- Simultaneous use of cervical ripening balloon and oxytocin shortens time of induction of labor (IOL) in multiparous women without affecting maternal or neonatal morbidity.
Why this matters
- 1 out of 5 pregnant women will undergo IOL in the United States.
- IOL increases costs as a result of time spent in hospital.
- Patients who received simultaneous cervical ripening balloon and oxytocin were more likely to deliver within 24 hours (87.8% vs 73.3%; OR, 2.61; P=.02) compared with sequential cervical ripening balloon followed by oxytocin.
- There was no significant difference in rate of cesarean delivery, postpartum hemorrhage, chorioamnionitis, Apgar scores, or neonatal ICU admissions between groups.
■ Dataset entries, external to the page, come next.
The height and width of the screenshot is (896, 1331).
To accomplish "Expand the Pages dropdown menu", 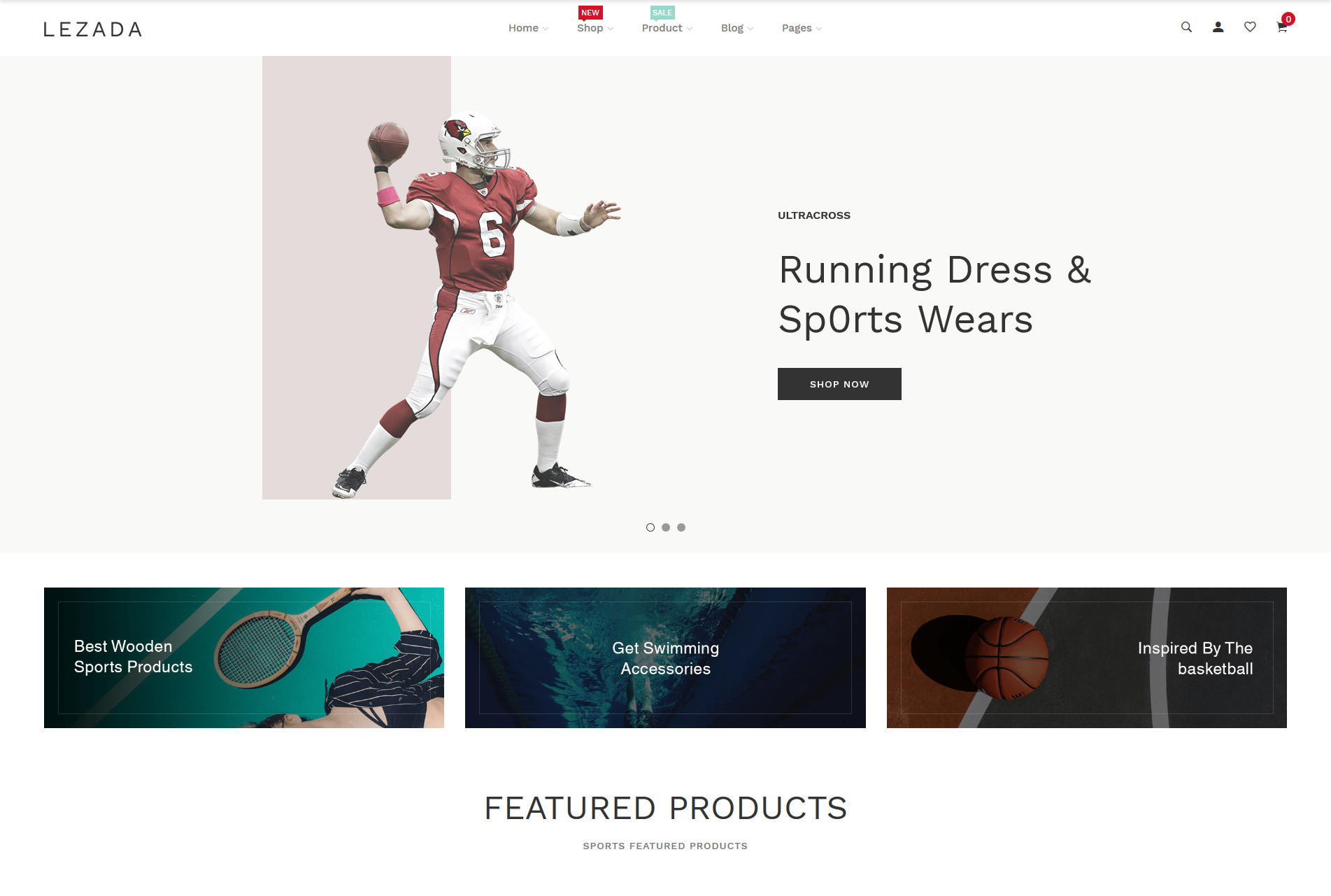I will coord(802,28).
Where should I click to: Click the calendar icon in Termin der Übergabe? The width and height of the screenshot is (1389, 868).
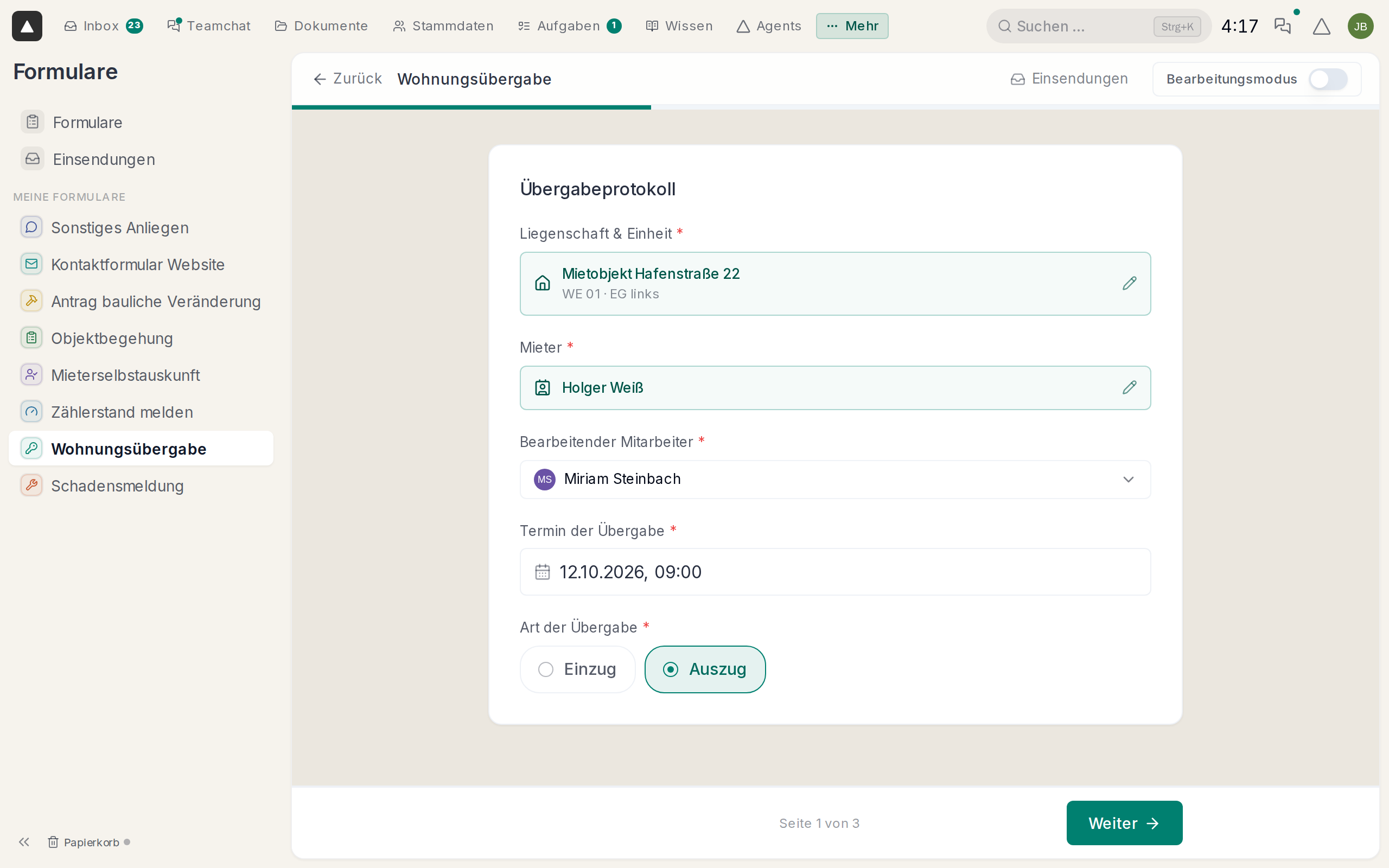(542, 572)
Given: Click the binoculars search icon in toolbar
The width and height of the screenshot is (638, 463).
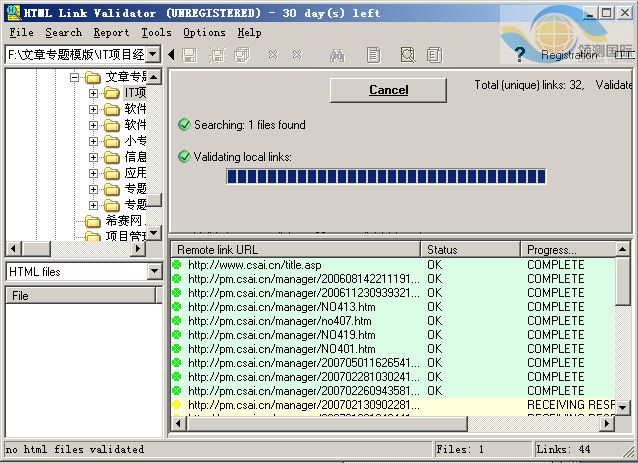Looking at the screenshot, I should [x=337, y=55].
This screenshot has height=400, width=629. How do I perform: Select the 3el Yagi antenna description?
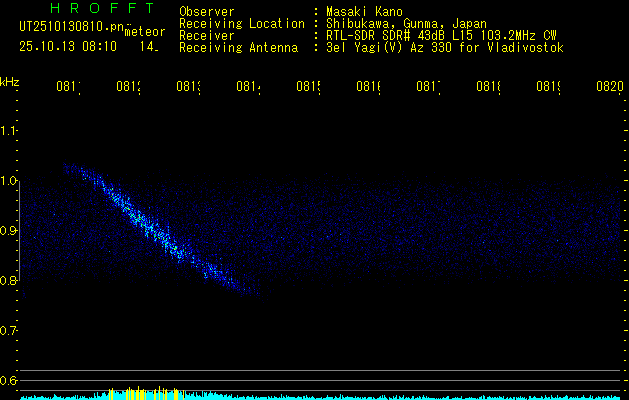(x=445, y=47)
- Randomized controlled trial.
- Women ≥34 weeks gestation, with prior spontaneous vaginal delivery, who had a plan for IOL and cervical examination ≤2 cm were included.
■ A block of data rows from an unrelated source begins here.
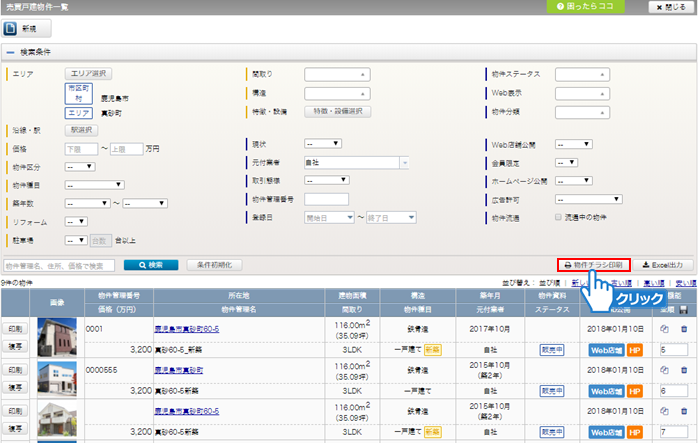Open the 鹿児島市真砂町60-5 link in first row
This screenshot has height=443, width=700.
(187, 328)
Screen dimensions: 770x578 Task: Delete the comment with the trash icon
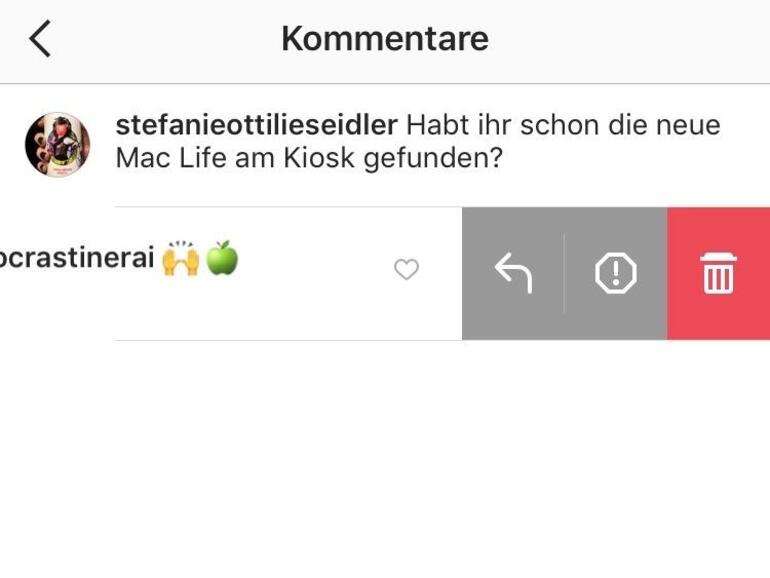[x=718, y=272]
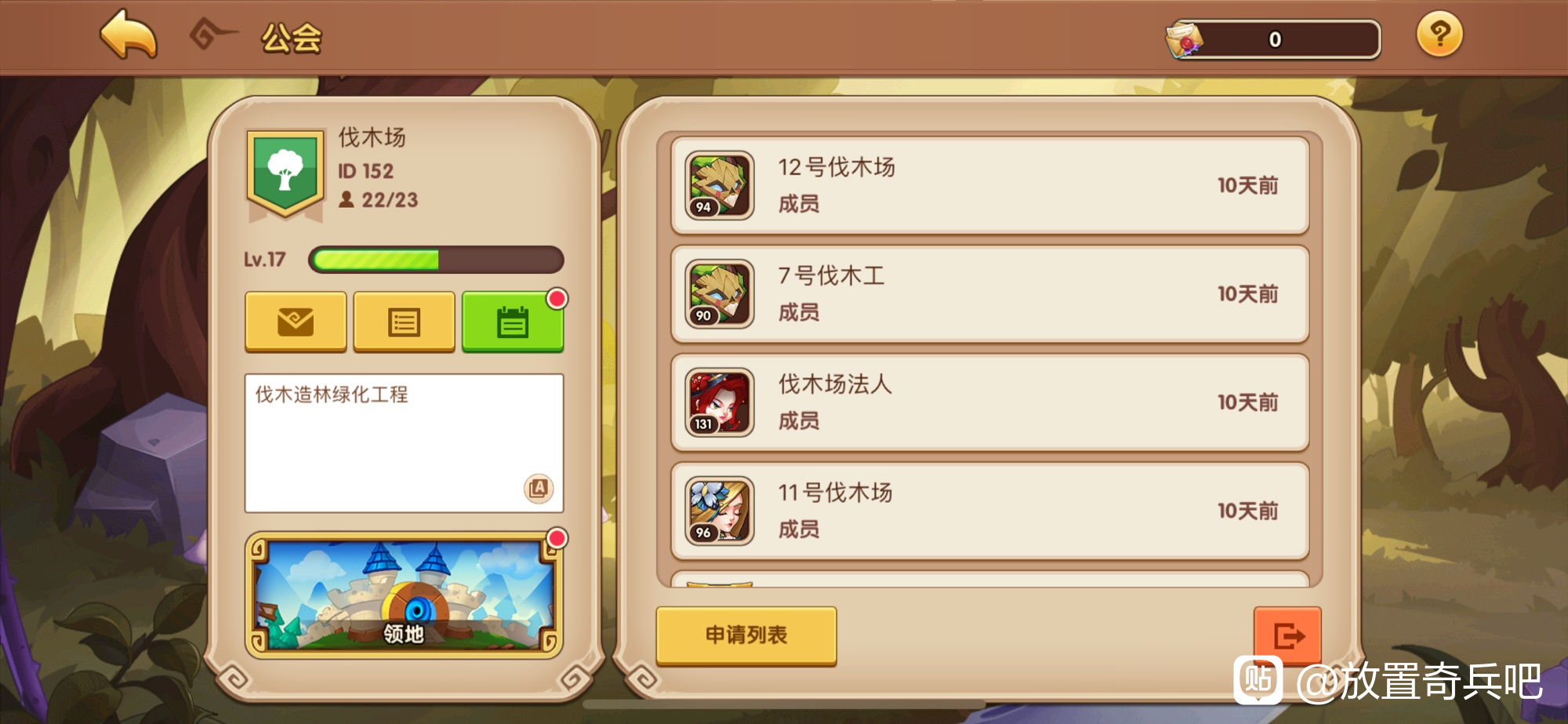1568x724 pixels.
Task: Tap the currency counter showing 0
Action: pyautogui.click(x=1275, y=39)
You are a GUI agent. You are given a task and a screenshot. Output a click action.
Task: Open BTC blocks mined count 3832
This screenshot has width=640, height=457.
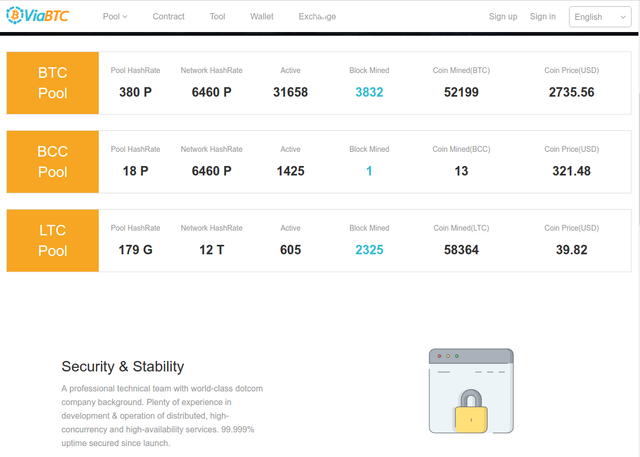(x=369, y=92)
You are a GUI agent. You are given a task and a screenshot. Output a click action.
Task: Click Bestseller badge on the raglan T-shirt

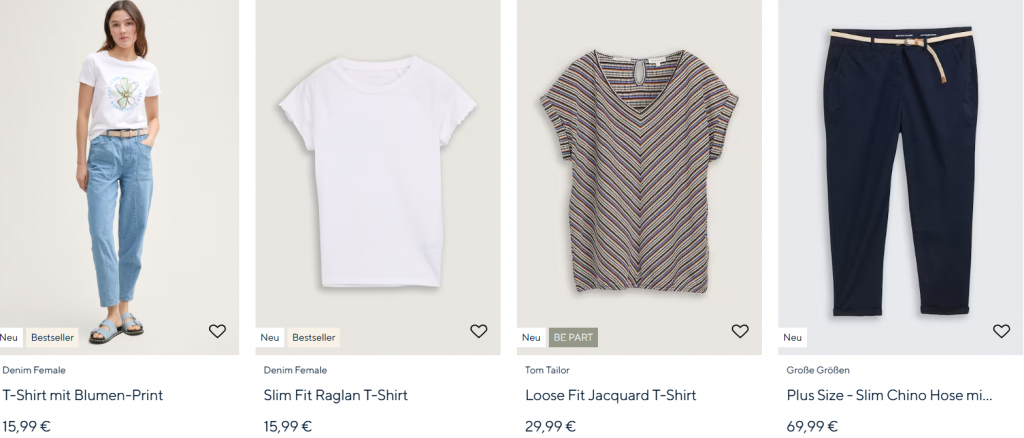click(314, 337)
- Participants were randomly assigned into 2 groups: sequential cervical ripening balloon followed by oxytocin (n=90) vs simultaneous cervical ripening balloon and oxytocin (n=90).
- Primary outcome was delivery within 24 hours of balloon placement.
- Funding: Study funded intramurally.
- Only multiparous women included.
- Interventions could not be masked.